Supplied records:

++++++++++++++++++++

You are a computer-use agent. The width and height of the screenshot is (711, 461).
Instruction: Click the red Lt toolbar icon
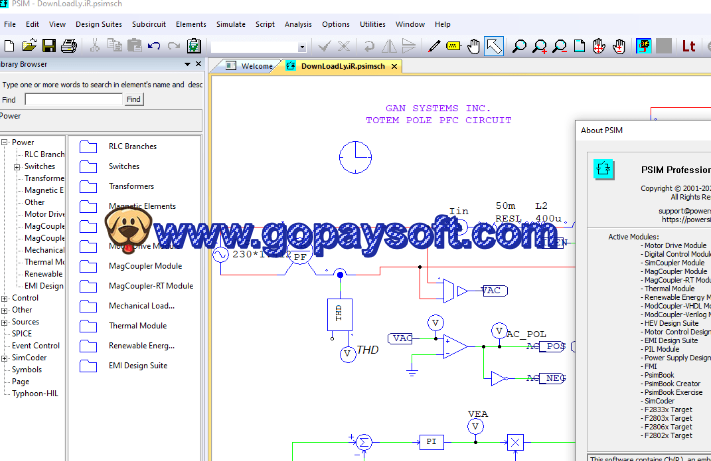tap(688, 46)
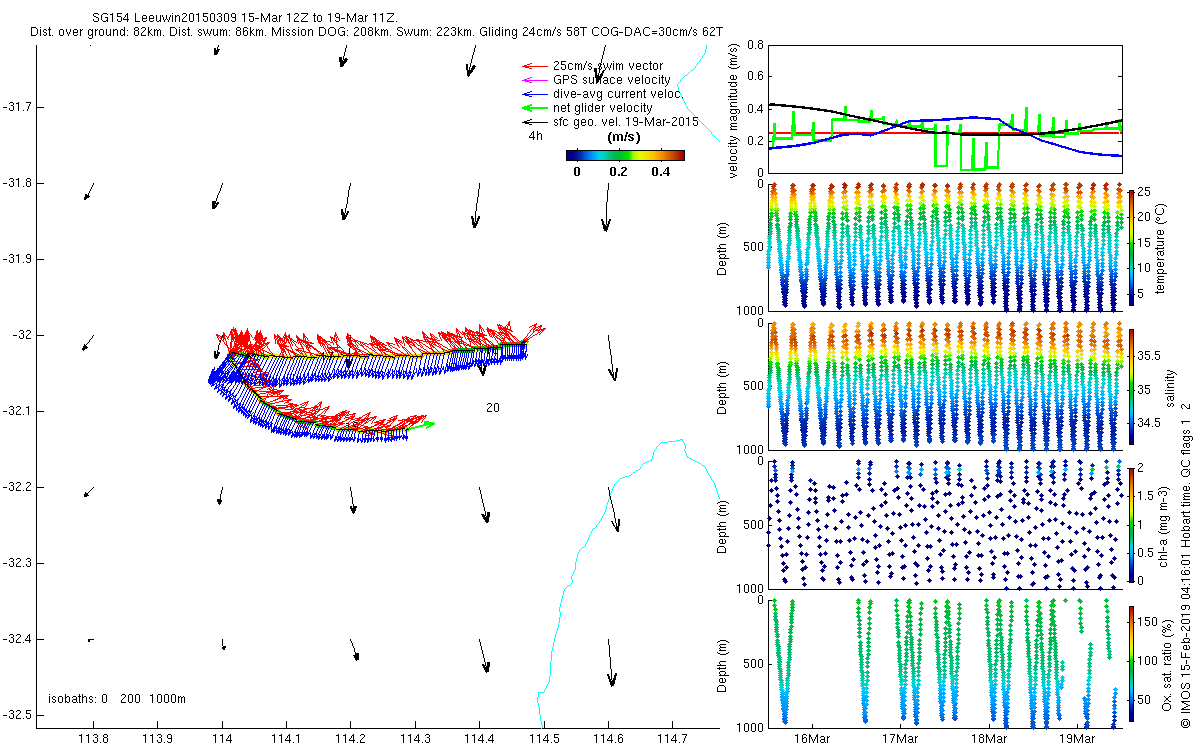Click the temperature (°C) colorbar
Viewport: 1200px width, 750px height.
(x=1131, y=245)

++++++++++++++++++++

Task statement:
Your copy of the entries above must be exact and must not include pictures.

Exercise answer:
You are a computer-use agent. The width and height of the screenshot is (711, 461).
Instruction: Click the red Lt toolbar icon
tap(688, 46)
Click the temperature (°C) colorbar
Viewport: 1200px width, 750px height.
(x=1131, y=245)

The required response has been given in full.